Now, as a society, more than ever before, we are aware of the importance of keeping ourselves fit and healthy, and how we can do so. We know that smoking is bad and causes an increase in lung cancer risk, we know that eating excessive amounts of red meat, drinking too much alcohol and consuming vast amounts of sugar increases our chances of diabetes and health problems in later life. We know that exercising regularly and eating more fruit and vegetables is better for our bodies. The result of this of course is an increasing life expectancy.
Furthermore, in general, we know when to spot signs of physical health problems, and when medical intervention is needed to stop them. We are more aware of the symptoms of illnesses, cancers and physical damage to our bodies such as muscle tears and strains. This is also incredibly important when it comes to medical intervention to help one recover. The reason why we are conscious about our physical health as a society is because we all want to live well, doing the best we can to make sure we are fit for work to earn money, to spend time with friends, family and loved ones or to travel the world.
However, when it comes to thinking about and addressing our mental health, as a society, we are not as conscious and aware of symptoms, and the impact of negative mental health on individuals. The first point to convey is that mental health problems are incredibly common, with research showing that 1 in 4 of us will suffer from a mental health problem at one point in our lives. These problems can range from burning ourselves out due to overworking, to mental health disorders such as anxiety, panic attacks, schizophrenia, bipolar and depression just to name a few.
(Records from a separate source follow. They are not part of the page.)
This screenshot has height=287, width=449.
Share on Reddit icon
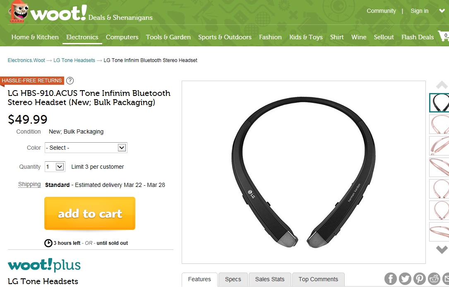[434, 279]
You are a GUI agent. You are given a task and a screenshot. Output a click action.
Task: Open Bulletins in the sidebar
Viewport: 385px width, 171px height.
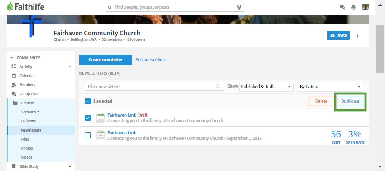[29, 121]
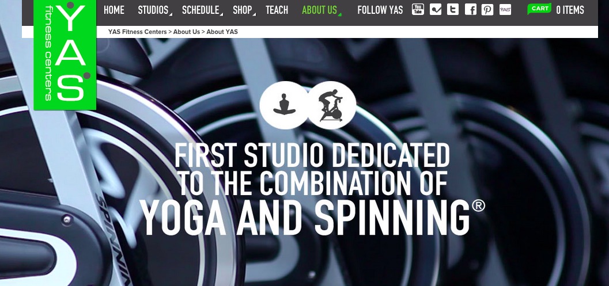Image resolution: width=609 pixels, height=286 pixels.
Task: Open the ABOUT US menu
Action: point(320,10)
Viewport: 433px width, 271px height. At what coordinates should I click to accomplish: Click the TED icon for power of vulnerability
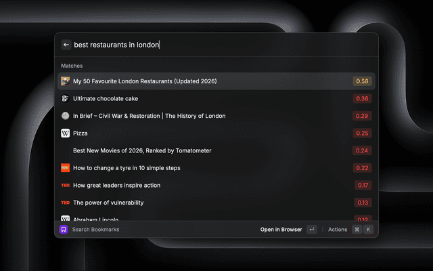click(65, 203)
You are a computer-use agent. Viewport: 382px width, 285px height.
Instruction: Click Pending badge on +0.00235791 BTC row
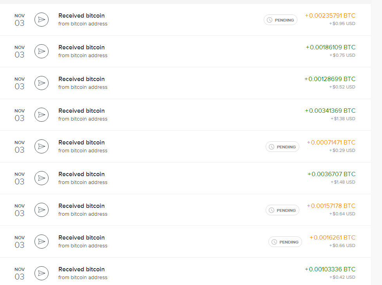[x=281, y=20]
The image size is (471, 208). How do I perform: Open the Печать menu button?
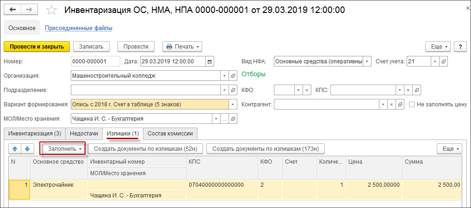(182, 47)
The effects of bad mental health can have the same effects on an individual if they had bad physical health such as missing work, cancelling plans and holidays, which can impact one’s quality of life. In fact, research from the HSE has found that stress, depression and anxiety has led to 17 million days of work being lost in 2021 and 2022. However, many people still feel that they cannot speak about their mental health publicly.
For example, whilst a physical illness such as a fever may be discussed and talked about at length among friends, families and in the workplace and time off being granted for this, the same cannot be said for mental health illnesses. This is because, as summed up conclusively by the Mental Health Foundation; stigma and discrimination around mental health prevents individuals from opening up and reaching out for support.
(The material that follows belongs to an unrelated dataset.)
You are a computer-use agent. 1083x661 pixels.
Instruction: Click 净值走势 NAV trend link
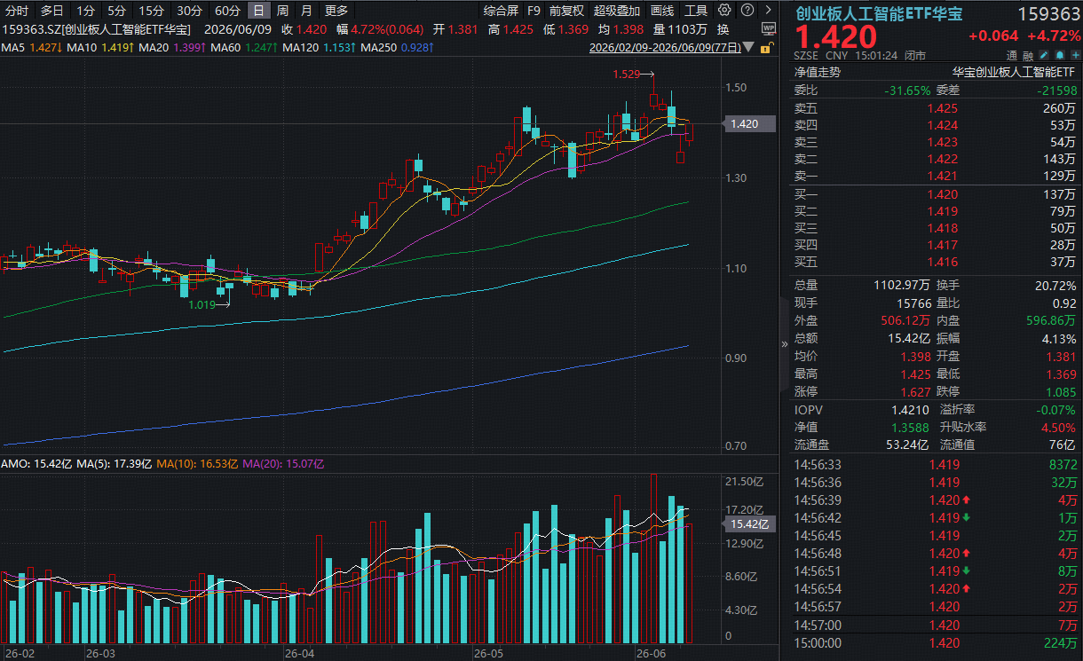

If a physical health condition was causing such strife amongst the population, legislation would have been introduced a long time ago in order to address the issue. The best, and most recent example of this was the governmental response to the coronavirus pandemic. It was clear from the very outset that coronavirus was a deadly disease, and hence why specific measures were required to restrict the transmission of the virus in order to help the health service cope and save lives. A vaccine was quickly developed and now people are much less likely to be seriously impacted by coronavirus if they fall ill with it.
However, as we all know, mental health problems have existed in their many forms for as long as the human race has survived. Whilst one can admit that the understanding of specific conditions and their impacts have waxed and waned over the centuries, ever since what author Joanna Bourke calls the ‘deinstitutionalisation’ of mental health disorders from the 1960s to the 2010s.
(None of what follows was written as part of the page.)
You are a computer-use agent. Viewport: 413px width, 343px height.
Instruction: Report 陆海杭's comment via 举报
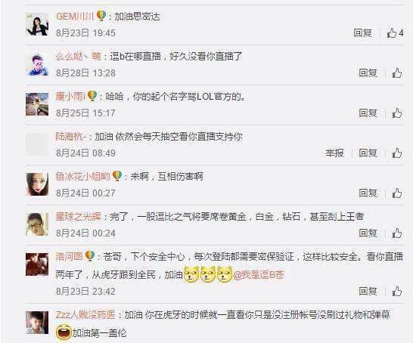coord(334,153)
I would argue that the ‘deinstitutionalisation’ of mental health has had two major impacts: the first being that people are less likely to think that an individual who suffers from mental health problems requires sectioning under the Mental Health Act, which is a positive move, however, the burying away of mental health issues and consequential stigma associated with opening up means mental health issues are much less likely to be talked about, meaning they go unaddressed.
Mental health has become an issue which is no longer taken seriously when it should be. In my experience, there is a fair lack of understanding regarding mental health in some areas of the health service, with GPs inclined to issue medication and move individuals on instead of trying to knuckle down to the route of the problem. I am in no way putting a blame on the health service for this, however concrete funding and policy change are needed at a governmental level to address the mental health pandemic.
Work is needed on a governmental policy level, but as activists promoting the importance of mental health and raising awareness of its impact, the narrative is already changing from the bottom up. So, let’s continue to be the change, together.